Although in considerable pain from an unusable knee joint, Mr. Woodyard had some misgivings about such surgery, but his sister, Shirley, earlier had undergone a successful double-knee-joint replacement.
He decided to try it, and on May 16, 2001, a surgeon at Toledo Hospital cut away his defective right knee joint and installed an artificial one.
He's as pleased as he can be with the outcome. He now walks without the pain and stiffness of the disintegrating joint. He wishes he hadn't delayed the surgery.
“I only wish arthritic patients were told a little more about what to expect after surgery,” he said. “What really is needed is a support group to help the patient during the painful normal recovery period.”

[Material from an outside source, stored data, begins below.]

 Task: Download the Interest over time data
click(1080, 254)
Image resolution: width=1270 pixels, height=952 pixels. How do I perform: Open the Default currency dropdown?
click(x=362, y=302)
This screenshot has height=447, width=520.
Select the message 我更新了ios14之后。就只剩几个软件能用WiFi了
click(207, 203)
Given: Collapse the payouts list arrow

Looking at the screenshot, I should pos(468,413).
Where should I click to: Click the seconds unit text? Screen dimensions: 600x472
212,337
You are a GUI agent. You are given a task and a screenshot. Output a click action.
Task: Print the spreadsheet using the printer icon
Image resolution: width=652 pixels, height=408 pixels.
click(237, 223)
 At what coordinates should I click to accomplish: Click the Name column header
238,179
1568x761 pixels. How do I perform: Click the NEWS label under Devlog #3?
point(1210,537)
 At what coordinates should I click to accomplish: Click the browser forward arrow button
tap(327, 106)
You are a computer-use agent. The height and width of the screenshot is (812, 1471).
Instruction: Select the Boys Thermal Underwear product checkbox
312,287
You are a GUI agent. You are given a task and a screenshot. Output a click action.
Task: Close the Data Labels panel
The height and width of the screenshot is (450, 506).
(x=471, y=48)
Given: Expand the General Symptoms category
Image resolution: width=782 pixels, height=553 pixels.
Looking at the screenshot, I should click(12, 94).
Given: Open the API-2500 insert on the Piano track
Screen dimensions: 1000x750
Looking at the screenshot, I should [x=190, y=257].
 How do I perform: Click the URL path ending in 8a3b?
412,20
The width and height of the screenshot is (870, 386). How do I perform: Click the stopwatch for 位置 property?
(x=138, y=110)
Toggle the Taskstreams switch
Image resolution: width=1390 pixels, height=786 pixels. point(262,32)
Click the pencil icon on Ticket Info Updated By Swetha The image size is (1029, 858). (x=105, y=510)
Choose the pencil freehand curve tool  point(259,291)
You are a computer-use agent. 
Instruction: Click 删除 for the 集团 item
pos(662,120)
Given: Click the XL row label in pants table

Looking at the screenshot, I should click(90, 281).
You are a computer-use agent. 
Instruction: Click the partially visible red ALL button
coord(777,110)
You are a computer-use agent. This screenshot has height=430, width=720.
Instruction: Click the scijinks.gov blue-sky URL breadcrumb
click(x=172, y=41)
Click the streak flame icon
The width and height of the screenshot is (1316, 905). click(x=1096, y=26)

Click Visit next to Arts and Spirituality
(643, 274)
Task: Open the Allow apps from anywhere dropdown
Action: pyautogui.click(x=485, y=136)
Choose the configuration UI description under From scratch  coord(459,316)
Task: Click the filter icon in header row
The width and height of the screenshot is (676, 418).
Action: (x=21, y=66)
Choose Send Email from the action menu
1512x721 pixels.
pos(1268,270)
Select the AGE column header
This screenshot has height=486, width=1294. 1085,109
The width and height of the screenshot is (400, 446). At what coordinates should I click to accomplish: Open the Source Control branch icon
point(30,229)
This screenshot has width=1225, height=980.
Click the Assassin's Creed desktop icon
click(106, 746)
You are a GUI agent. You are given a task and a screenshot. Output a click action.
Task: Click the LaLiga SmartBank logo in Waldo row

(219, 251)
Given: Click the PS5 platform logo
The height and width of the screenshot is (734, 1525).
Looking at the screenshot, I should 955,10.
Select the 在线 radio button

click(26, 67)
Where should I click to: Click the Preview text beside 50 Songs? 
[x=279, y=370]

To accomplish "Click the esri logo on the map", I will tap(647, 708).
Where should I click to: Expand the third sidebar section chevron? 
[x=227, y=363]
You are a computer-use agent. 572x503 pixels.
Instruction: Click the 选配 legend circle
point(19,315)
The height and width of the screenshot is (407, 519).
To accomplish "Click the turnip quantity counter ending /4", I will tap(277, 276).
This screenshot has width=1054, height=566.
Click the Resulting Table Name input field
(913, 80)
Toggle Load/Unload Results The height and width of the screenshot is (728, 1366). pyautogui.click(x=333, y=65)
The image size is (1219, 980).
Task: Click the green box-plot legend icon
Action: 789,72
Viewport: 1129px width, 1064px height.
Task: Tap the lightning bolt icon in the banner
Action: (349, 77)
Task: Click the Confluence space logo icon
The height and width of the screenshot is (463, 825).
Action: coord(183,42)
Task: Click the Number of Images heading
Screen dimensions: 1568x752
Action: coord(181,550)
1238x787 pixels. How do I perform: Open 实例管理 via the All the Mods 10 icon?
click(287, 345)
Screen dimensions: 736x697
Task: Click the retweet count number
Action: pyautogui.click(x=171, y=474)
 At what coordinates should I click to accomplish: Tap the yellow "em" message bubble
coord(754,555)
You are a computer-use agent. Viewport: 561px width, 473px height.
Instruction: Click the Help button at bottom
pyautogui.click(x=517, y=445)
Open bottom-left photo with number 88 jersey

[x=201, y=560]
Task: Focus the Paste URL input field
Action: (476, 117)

He talked it over with his doctor and a number of fellow arthritis patients and is now in the process of forming a group. He also hopes to issue a periodic newsletter of arthritis information.
Nowadays, Mr. Woodyard exercises daily, monitors his development closely and carries on most activities considered normal for a man his age.
“If you have knee pain from arthritis, talk to your doctor about joint replacement surgery,” he said. “Consult a second doctor, if you need to. And once you get the go-ahead, don't hesitate. You'll be so glad to walk pain-free again.”
Millie Benson is a Blade Columnist.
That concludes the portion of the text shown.